◆ Do this: Can you duplicate the lines from the one containing "The image size is (1258, 464)." through the one containing "Click the Use", both included, and nothing else?
+++
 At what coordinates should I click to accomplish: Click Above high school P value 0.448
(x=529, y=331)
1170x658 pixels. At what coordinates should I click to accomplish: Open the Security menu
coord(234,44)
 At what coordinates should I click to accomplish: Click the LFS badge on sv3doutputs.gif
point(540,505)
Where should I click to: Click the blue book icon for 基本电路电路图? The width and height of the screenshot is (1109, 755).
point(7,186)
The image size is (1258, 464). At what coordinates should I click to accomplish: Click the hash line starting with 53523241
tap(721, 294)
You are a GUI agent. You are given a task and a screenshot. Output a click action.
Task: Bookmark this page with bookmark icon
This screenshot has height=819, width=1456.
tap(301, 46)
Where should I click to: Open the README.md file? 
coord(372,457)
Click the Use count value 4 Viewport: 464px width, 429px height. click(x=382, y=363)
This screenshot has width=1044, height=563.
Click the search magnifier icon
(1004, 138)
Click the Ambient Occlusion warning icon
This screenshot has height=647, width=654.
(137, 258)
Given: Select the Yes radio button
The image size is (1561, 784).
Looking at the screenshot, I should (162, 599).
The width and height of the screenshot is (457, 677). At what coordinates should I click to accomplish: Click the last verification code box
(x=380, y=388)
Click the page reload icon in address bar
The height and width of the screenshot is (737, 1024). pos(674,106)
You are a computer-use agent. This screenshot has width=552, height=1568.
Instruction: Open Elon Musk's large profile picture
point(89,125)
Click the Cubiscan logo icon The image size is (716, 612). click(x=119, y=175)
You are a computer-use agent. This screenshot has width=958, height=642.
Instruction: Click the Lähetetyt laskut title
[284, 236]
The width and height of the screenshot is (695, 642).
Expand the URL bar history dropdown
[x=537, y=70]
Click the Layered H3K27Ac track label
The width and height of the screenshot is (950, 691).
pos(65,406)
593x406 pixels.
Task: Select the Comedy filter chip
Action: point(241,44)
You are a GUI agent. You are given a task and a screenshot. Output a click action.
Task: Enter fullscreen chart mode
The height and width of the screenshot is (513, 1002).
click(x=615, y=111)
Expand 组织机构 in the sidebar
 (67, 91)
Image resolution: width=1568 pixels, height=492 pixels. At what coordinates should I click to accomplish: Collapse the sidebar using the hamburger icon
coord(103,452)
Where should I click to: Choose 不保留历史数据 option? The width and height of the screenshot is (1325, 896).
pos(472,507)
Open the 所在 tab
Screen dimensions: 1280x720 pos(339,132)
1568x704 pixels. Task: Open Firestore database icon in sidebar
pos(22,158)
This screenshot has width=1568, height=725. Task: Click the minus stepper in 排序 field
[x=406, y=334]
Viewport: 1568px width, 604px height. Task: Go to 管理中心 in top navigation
+++
◆ Task result:
The image size is (1258, 464). At what coordinates should I click to accomplish: Click the hash line starting with 53523241
tap(721, 294)
You are a GUI agent. You are given a task and a screenshot. Output a click action.
Task: Bookmark this page with bookmark icon
This screenshot has height=819, width=1456.
tap(301, 46)
Where should I click to: Open the README.md file? 
coord(372,457)
Click the Use count value 4 Viewport: 464px width, 429px height. click(x=382, y=363)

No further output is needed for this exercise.